## TEXT PASSAGE:

==========

Within the text-frames there must not be any 0xFF characters, since this marks the end of the frame. Binary packages are not yet allowed under the current WebSocket protocol version 76. It is expected, however, that the short frame format 

  0x80-0xFF<Length> <Binary data bytes with the above specified length>
 
 

will be established. Up to the time of writing this article the binary data has to be encoded by the sender and decoded by the receiver.  Base64 encoding is the recommended solution for this process. All major programming languages including JavaScript, Java and C provide this encoding and corresponding reference implementations can easily be found on the web. As an example, see the second part of this article, the transfer of image data.

Browser Clients

In most new browsers the WebSocket protocol is already implemented, therefore the client-side web application does not need to implement the low-level protocol. In Java Script there is a very simple WebSocket class available with three self explanatory events and the two methods send and close

        var lWebSocketClient = new WebSocket("ws://jwebsocket.org:8787");
        lWebSocketClient.onopen = function(aEvent) {/*...*/}
        lWebSocketClient.onmessage = function (aEvent) {/*...*/}
        lWebSocketClient.onclose = function (aEvent) {/*...*/}
        lWebSocketClient.send("Hello World!");
        lWebSocketClient.close();
      

Firstly, an instance of the WebSocket client is generated. Internally, it will automatically connect and initiate the handshake. The onopen listener is called after the connection to the WebSocket server was successfully established and the handshake was answered correctly.  Otherwise, the onclose is called immediately.

Once a data packet arrives from the server, the WebSocket object delivers an event to the application via the onmessage callback. The wrapping frames are removed by the WebSocket object and the message passed without the 0x00 and 0xFF characters.

Differences from XHR

Developers who are used to the XHR, Comet or Polling implementations with complicated readyState- or buffer handling, will be positively surprised by WebSockets: any packet will always be delivered completely, provided a stable connection is available. If the connection is broken, which in mobile networks depends on the signal strength and quality, this will be reported via the onclose event. The application can then initiate a new connection.

==========

## WORK ORDER:
Copy the WebSocket text from "will be established." through "of image data.", substituting "Base32" for "Base64".

==========

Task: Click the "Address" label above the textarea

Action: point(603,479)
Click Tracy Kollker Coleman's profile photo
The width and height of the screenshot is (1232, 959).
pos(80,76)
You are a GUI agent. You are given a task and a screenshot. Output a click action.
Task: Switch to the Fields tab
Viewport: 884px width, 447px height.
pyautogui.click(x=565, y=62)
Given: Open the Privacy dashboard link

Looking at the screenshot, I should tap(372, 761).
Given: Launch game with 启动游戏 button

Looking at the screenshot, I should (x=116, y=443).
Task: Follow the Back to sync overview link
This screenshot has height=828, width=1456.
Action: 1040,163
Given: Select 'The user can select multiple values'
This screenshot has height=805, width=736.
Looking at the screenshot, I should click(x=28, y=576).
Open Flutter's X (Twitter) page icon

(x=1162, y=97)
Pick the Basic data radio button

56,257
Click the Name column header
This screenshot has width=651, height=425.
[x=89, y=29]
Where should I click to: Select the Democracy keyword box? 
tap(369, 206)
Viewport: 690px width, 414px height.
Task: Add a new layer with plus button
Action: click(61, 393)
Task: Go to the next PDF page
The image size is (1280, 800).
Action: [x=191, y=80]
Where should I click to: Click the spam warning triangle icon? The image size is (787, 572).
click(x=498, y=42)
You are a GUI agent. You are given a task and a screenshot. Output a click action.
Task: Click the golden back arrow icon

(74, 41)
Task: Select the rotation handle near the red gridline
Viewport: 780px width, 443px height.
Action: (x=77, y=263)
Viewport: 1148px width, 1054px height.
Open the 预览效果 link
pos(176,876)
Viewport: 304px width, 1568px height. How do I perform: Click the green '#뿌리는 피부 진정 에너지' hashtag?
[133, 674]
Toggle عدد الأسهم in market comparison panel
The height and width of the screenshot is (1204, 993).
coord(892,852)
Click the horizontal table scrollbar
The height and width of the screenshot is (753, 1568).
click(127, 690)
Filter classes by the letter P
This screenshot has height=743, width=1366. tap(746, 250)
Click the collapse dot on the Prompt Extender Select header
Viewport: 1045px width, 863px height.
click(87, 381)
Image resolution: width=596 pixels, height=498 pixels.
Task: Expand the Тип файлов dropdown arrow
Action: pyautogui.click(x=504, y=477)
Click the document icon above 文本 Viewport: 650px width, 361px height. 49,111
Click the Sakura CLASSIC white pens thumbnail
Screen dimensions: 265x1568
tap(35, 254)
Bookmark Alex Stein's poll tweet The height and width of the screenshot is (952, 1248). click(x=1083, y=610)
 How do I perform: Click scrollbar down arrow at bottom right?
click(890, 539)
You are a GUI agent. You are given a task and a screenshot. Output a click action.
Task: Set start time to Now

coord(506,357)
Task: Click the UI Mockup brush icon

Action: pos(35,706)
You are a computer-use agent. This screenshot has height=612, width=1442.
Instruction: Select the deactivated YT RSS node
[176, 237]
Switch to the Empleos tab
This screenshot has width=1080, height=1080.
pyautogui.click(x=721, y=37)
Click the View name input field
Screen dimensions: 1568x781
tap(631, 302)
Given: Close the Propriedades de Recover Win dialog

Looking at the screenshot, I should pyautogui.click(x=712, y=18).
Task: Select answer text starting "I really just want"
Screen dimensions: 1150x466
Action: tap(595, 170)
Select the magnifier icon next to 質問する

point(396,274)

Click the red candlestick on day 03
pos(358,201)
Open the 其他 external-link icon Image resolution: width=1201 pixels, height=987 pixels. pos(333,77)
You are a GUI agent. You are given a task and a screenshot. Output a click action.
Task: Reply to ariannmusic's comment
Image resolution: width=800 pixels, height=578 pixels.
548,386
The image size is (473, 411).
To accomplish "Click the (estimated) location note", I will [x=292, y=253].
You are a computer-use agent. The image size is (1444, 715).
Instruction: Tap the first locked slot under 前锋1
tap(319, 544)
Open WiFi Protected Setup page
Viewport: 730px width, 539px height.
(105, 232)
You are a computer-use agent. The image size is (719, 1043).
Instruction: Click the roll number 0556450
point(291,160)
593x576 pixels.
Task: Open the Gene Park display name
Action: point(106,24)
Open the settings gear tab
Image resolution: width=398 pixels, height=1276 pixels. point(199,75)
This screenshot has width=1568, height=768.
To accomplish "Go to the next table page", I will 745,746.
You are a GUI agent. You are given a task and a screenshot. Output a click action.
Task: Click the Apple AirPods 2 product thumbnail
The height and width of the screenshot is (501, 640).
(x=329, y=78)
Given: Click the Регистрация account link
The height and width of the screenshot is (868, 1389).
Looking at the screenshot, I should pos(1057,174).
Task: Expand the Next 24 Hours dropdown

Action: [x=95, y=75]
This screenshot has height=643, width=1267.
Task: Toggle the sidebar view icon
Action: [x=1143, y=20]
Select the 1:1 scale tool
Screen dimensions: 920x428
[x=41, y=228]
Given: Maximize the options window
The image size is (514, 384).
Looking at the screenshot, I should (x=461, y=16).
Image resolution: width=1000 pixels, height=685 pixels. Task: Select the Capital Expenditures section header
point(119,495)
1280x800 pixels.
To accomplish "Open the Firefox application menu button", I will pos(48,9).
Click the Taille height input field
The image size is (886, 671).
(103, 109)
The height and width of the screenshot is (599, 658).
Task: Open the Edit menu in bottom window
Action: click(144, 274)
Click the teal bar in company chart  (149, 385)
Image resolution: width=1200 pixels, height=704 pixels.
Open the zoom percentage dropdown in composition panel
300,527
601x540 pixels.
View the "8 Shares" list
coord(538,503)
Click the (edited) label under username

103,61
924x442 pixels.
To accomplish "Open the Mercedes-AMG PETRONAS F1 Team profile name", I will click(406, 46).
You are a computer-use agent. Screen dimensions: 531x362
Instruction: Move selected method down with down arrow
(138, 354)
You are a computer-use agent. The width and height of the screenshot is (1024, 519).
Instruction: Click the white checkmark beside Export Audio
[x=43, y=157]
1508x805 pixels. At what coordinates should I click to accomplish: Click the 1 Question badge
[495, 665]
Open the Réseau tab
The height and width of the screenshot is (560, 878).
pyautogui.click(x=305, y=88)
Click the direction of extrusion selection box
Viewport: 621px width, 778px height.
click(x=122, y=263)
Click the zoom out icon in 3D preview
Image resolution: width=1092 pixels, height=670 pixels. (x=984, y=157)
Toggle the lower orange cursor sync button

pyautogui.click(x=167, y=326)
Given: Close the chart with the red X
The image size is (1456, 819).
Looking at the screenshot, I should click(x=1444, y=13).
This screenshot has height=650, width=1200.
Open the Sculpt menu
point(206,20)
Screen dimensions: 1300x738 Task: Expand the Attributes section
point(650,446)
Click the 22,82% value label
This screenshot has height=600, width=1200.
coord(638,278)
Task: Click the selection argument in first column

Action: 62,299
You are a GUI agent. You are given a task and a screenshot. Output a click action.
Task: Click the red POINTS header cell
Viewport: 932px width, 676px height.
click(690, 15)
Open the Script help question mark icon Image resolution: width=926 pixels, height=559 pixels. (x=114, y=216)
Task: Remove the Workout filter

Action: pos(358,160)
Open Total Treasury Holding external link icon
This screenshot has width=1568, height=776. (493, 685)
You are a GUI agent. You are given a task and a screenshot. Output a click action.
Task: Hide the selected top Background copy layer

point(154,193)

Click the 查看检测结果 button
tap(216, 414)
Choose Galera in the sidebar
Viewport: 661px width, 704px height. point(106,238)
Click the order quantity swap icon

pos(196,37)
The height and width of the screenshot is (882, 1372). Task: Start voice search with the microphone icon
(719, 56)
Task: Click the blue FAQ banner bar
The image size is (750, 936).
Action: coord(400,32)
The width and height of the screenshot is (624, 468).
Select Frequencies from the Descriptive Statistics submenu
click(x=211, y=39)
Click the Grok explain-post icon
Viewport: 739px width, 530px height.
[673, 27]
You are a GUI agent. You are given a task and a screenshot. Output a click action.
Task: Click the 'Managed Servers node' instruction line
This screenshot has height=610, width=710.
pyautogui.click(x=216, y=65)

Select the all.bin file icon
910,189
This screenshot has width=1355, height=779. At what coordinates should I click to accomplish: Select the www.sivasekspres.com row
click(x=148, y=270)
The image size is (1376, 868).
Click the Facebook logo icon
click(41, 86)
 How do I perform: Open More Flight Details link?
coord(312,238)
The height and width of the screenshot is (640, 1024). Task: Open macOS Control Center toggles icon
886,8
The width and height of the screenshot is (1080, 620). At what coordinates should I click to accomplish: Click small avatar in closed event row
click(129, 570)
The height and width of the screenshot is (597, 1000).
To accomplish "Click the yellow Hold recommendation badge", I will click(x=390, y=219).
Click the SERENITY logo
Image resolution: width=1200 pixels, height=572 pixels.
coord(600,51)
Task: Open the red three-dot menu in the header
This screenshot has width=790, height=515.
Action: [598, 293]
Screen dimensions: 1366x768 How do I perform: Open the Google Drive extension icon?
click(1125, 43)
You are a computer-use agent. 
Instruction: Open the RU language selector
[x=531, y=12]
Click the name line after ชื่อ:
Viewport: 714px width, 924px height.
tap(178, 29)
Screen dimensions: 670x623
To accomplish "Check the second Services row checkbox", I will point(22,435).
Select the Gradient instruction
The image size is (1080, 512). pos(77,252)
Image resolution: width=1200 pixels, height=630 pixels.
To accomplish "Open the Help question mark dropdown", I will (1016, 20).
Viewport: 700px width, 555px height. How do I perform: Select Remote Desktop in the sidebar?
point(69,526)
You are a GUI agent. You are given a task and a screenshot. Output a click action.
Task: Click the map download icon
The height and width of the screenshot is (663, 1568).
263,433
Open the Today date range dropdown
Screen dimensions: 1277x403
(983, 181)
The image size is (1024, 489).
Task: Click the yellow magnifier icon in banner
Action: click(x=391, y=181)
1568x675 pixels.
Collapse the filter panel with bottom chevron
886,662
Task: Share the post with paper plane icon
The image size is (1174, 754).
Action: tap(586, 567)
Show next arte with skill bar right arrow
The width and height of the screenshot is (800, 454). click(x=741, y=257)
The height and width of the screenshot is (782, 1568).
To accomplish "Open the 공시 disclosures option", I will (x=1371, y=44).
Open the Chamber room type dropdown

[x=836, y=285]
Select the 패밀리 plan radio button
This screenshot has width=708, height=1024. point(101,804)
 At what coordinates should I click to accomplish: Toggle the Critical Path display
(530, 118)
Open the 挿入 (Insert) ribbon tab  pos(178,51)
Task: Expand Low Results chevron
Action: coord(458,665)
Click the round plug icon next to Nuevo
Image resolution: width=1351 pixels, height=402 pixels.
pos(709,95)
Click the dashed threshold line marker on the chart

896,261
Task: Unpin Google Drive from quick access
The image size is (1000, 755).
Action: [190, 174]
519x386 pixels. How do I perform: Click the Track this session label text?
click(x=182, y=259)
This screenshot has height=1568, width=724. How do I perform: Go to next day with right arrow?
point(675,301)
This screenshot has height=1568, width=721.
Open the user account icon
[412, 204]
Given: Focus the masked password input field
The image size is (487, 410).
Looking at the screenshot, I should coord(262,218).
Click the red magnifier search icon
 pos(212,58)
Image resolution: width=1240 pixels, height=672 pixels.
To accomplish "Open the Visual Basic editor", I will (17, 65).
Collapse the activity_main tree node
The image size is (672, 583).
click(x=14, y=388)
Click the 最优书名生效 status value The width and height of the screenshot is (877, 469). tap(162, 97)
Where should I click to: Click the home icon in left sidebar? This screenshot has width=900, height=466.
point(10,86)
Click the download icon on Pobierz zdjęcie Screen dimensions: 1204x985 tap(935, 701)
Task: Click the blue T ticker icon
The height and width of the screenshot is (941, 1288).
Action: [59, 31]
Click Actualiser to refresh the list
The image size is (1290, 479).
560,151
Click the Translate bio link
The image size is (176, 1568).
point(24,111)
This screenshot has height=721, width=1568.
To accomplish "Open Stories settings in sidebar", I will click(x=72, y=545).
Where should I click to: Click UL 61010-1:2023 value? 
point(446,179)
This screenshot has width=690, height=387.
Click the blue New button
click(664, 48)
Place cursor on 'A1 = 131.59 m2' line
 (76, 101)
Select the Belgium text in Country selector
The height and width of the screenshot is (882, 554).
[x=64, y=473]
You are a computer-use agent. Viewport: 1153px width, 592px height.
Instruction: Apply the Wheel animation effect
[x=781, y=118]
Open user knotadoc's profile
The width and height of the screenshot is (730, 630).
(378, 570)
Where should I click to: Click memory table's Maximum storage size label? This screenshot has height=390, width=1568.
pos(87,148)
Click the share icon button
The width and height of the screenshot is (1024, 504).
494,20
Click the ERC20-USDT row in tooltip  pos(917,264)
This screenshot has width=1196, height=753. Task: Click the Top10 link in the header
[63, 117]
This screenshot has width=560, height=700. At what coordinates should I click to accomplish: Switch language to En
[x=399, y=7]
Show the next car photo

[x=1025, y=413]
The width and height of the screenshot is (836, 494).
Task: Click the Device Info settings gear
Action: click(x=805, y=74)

==========

## RESPONSE BOX:
will be established. Up to the time of writing this article the binary data has to be encoded by the sender and decoded by the receiver.  Base32 encoding is the recommended solution for this process. All major programming languages including JavaScript, Java and C provide this encoding and corresponding reference implementations can easily be found on the web. As an example, see the second part of this article, the transfer of image data.